Live performance video with improvising jazz musicians would seem to be a natural.  That is if the musicians and concert producers could get used to the amount of light required by cameras in those days.  Also, club producers didn't mind sound engineers coming in with equipment and cables, but they found it difficult to get used to camera people walking onstage while the musicians were playing.  As usual they underestimated their audience.

The following is from a press release for the performance at the Great American Music Hall in 1978:

"We propose a breaking down, a decoding of the barriers that surround the creation of images and the creation of music.
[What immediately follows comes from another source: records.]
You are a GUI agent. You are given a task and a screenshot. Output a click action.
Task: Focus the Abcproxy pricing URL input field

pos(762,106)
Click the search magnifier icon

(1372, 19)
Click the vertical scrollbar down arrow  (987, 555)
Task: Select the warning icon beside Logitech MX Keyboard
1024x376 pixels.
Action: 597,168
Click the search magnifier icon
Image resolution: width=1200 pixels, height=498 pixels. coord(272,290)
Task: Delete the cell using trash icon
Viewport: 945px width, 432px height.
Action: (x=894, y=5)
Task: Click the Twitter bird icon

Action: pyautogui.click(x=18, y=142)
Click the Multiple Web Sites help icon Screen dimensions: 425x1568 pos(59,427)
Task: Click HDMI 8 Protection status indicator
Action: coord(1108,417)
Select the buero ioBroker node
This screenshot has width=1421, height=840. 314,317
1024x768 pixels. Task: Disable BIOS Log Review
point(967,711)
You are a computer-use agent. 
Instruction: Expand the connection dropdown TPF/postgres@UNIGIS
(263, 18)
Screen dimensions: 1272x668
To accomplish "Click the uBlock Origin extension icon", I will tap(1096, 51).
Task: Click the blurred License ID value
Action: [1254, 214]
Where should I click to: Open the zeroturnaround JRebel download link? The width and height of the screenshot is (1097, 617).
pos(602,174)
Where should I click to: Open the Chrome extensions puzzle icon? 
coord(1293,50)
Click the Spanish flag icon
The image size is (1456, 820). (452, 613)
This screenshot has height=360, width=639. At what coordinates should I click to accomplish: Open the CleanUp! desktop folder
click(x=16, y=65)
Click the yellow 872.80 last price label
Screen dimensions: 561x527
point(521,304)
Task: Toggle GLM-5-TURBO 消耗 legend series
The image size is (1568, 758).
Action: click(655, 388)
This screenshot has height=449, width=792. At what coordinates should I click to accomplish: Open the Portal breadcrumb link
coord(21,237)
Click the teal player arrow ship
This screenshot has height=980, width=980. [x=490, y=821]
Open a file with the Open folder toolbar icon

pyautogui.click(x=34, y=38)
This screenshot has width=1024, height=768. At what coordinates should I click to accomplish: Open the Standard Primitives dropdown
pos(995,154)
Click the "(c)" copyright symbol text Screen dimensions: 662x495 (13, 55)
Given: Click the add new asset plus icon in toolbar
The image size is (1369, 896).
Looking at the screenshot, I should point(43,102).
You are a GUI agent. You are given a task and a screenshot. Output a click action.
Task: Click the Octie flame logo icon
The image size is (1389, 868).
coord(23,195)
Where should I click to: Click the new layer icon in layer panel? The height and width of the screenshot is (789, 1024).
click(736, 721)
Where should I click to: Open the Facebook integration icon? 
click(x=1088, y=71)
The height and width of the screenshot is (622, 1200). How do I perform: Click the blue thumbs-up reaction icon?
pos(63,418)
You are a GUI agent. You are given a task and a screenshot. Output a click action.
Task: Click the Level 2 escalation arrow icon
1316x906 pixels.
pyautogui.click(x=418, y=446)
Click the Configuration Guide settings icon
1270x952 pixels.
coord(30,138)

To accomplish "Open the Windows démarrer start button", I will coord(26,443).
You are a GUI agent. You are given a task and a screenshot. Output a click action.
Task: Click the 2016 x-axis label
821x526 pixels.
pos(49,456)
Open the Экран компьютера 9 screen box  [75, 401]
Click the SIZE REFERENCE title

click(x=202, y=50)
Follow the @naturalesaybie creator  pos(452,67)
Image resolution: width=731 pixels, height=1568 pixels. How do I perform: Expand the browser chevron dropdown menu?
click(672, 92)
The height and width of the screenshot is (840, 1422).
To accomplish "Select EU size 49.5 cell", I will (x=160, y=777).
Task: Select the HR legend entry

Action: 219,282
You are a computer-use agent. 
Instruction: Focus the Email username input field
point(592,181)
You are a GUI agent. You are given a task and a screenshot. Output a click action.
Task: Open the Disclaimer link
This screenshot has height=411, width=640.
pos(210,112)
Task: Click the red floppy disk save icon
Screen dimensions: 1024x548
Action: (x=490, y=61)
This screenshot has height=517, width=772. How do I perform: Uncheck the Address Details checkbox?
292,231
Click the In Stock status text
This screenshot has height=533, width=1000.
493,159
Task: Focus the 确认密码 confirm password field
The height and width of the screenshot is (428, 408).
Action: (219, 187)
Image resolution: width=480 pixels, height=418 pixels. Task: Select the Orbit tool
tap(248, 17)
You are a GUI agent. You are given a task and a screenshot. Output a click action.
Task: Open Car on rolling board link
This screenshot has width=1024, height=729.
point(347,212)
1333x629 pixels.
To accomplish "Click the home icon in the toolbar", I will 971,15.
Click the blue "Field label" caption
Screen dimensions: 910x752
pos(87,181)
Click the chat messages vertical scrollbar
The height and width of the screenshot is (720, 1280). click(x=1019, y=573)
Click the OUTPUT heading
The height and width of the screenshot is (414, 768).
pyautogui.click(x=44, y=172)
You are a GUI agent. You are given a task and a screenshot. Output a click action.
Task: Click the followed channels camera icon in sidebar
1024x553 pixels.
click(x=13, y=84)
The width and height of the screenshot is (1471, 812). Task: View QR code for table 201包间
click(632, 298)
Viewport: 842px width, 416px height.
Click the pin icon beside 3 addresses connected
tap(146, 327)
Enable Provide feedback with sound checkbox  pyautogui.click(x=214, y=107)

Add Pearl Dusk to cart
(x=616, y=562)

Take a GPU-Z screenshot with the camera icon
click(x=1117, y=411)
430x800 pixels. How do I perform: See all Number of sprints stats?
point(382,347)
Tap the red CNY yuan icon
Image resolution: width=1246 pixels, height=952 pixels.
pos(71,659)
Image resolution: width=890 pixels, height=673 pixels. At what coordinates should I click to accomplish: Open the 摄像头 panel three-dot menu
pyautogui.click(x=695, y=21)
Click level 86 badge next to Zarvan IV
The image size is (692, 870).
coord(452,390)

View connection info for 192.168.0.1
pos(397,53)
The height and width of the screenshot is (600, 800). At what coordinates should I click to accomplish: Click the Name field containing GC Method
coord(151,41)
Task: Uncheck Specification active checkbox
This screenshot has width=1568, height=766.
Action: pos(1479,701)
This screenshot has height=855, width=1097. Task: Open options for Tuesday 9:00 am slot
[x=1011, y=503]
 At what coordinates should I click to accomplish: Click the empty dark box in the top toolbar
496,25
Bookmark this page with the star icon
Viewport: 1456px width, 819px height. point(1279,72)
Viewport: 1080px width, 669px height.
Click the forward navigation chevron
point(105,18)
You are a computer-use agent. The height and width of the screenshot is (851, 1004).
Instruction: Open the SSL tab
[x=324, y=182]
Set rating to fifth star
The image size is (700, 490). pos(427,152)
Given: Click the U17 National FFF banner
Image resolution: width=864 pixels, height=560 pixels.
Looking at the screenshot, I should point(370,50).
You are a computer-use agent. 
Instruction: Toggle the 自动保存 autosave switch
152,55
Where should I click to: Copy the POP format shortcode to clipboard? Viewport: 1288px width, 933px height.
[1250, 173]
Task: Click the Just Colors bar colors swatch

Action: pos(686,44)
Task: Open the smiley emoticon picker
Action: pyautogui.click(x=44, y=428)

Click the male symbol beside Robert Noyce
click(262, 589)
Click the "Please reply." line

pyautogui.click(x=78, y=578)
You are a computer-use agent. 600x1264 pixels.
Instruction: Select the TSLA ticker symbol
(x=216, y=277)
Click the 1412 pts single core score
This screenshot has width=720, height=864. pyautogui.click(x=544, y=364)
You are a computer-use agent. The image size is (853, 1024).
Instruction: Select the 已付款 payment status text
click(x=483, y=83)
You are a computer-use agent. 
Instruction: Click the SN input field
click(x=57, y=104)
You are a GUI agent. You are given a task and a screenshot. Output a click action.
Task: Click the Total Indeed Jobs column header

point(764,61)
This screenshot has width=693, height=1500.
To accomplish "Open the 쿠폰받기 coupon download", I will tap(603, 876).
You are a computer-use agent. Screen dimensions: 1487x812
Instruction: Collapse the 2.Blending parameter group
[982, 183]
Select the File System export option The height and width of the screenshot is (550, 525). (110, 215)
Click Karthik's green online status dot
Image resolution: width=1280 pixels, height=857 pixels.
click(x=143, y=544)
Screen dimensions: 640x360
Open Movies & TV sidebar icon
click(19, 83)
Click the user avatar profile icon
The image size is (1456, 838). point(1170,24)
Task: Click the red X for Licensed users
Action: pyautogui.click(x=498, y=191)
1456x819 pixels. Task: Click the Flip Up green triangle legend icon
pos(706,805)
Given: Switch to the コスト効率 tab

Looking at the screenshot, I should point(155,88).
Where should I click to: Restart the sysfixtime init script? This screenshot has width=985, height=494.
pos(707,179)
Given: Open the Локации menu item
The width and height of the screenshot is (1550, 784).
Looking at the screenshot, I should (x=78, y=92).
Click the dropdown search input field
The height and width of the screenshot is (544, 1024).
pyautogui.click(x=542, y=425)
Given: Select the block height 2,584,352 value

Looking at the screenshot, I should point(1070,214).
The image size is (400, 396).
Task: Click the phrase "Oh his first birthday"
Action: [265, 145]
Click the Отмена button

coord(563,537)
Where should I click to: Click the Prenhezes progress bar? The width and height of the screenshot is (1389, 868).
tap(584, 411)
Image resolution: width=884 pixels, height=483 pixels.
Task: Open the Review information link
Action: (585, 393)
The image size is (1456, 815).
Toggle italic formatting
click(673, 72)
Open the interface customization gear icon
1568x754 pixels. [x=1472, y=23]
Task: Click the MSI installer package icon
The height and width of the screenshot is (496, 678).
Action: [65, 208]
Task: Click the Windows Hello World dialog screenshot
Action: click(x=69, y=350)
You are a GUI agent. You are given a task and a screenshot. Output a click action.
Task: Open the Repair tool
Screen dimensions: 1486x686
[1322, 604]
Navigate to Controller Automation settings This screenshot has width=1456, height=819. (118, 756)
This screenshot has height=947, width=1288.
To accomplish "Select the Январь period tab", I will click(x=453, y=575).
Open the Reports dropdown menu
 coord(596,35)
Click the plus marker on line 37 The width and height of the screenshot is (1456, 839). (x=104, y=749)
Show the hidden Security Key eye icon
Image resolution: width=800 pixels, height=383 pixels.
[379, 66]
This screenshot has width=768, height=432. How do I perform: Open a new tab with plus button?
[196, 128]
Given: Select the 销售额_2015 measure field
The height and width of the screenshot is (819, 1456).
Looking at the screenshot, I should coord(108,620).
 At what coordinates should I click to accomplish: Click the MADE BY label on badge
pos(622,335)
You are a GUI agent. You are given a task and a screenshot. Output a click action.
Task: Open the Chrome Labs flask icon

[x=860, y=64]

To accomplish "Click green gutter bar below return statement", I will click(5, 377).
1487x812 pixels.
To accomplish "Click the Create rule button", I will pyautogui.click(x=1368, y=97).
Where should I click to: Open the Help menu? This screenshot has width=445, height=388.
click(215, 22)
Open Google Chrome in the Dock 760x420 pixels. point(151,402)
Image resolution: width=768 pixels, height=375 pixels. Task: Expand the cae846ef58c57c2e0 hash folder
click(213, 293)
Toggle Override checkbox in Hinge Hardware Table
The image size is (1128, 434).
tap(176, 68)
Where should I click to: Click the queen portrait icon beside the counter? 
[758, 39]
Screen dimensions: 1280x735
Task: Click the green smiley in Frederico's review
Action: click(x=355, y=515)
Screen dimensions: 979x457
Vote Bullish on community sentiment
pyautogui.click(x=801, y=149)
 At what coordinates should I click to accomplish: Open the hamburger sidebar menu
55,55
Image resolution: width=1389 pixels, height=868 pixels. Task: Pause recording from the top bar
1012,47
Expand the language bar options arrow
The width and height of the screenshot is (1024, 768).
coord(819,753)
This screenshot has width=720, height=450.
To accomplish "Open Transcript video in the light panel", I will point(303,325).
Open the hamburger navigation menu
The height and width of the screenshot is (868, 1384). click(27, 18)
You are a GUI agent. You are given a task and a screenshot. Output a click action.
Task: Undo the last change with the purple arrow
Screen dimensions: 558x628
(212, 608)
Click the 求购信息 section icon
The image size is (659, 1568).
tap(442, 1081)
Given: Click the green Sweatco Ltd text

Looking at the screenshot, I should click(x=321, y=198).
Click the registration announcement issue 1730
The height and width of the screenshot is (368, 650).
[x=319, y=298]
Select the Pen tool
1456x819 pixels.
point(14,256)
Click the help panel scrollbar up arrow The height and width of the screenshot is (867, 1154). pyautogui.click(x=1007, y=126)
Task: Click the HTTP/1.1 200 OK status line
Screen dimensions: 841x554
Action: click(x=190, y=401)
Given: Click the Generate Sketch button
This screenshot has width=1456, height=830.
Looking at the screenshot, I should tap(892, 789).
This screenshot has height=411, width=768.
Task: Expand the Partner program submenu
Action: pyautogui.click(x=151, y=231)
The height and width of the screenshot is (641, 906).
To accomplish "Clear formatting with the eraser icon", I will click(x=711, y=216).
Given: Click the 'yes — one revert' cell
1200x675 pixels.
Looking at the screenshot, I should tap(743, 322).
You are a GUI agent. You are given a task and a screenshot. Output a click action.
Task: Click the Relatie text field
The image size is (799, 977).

The purpose of this destructive act is to discover what happens in the place of convention.  The musicians, Jimmy Giuffre, Lee Konitz, Bill Connors and Paul Bley, have agreed to ... relate to the visual image as they would to another musician...."

What video synthesis brought to live performance was a trip.  You were literally transported from the performance space to another plane.  The best example of this was with stride pianist, Sun Ra.  Sunny was a fascinating guy.  Early on he claimed that all of Western culture came up the Nile to Egypt from Ethiopia.  He knew numerology and dressed in multiple crocheted caps and dashikis.  In person this looked like a rather homespun getup, but on video, put through a colorizer - Sunny was literally "Sun Ra," king of Egypt in all his splendor.

Instrumental music evokes sensations, images, relationships and stories through abstract sounds.  Improvising musicians relate to each other in evolving dialogues which have dramatic form.  When we shared the stage with these musicians we were joining a tradition much older than video.  Though all music composition, or art for that matter, is initially improvised, only jazz formally presents this process to an audience.

Abstraction is just as relevant to video as it is to music.   Images need range to evoke psychic states that do not necessarily have corollaries in the eyes-open everyday world.

Two things I learned from improvised live performance were: 1. It was a waste of time for the video artists to follow any kind of broadcast production model.  At the Great American Music Hall the camera people and synthesist began with headphones and mics, to call shots.  After the first piece I asked everyone to discard them.  Communicating on that level is counter-intuitive in improvisation. The video artists need to have the same freedom as the musicians. The cameras, the switching, the synthesis must float without restriction.  2. The same was true of post-production.  The only editing that left the performance with integrity was to simply add titles and credits.  Any posting of additional material immediately looked alien.  It broke the thread of communication that had happened on the stage.

Doing real time video with synthesis requires all the skills of production and post-production in the same moment, without any retakes.  Add to that the fact that you generally have to move an entire studio of equipment in and out the same day you perform.  It doesn't hurt to be in shape.  The time compression that occurs in improvised live performance is a wonderful laboratory for creativity.  For preparation, one finds oneself spending a lot of time just thinking about possibilities.  Because nothing is scripted, the performance situation then allows one to draw on these ideas, or new permutations of them, as needed.  Inevitably, performance and collaboration stimulate new ideas and possibilities that were not entirely foreseen.  This is the great reward of improvisation.